The material was found during some building work on a wall at Leixlip Castle the property owned by Hon. Desmond Guinness.
Commdt Neil Nolan. spokesperson for the Defence Forces, said they sent a team to the Castle in response to a request by the Gardai.
“The team arrived on scene at 12.55pm, and a quantity of World War 1 era munitions, including 113 rounds of .303 rifle ammunition and five grenades, were uncovered following the collapse of an old garden wall.
“The munitions were made safe by means of a controlled explosion and the scene was declared safe at 2pm,” he said.
Cmmdt.
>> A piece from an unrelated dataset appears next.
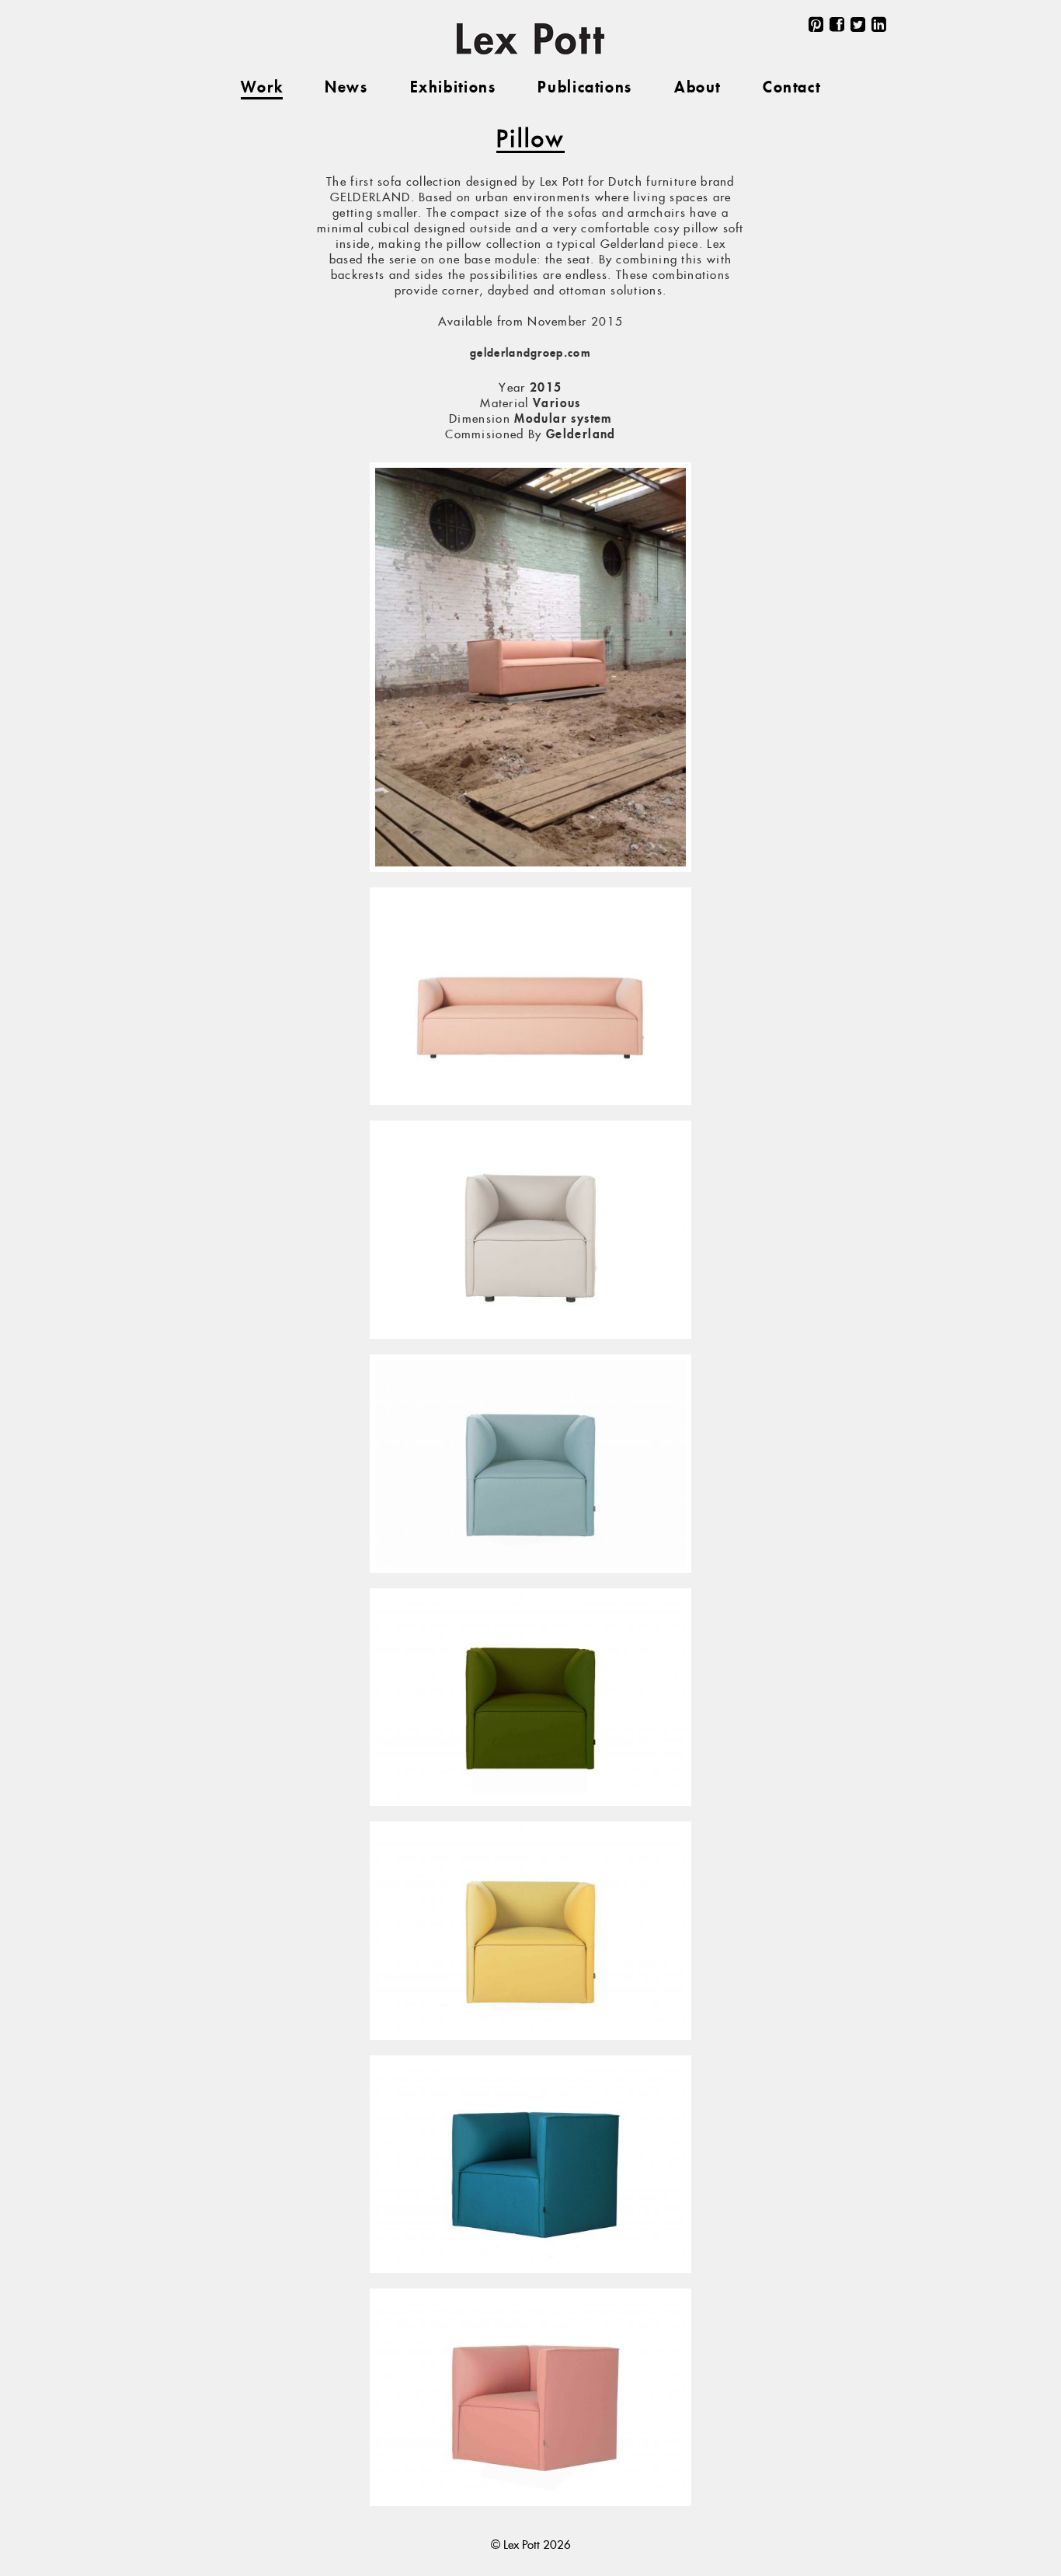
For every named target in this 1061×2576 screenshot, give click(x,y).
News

Nolan said the ammunition would have been used in the Lee Enfield rifle at the time and these were a standard weapon of the British army.
The Lee Enfield was used by the Irish Defence Forces up to the mid 1960s and they changed during their period in the Congo.
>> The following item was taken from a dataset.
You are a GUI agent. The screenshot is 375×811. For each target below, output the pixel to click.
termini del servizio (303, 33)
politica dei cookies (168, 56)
The grenades would also have been used by the British army at the time here, just before the Irish State was founded.
The bomb disposal team was involved in a similar type operation in Newbridge last October when some World War II era materials were found.
Leixlip Castle was bought by William Connolly of Castletown in 1732 and passed out of the hands of his descendants in 1914.
Desmond Guinness, who bought the Castle in 1958, was surprised by the find.
“So many people on motorbikes arrived,” he said, describing the scene.
He said the wall in question had collapsed during the cold weather spell and it was only when the a worker came recently to do some reconstruction work that the ammunition was revealed.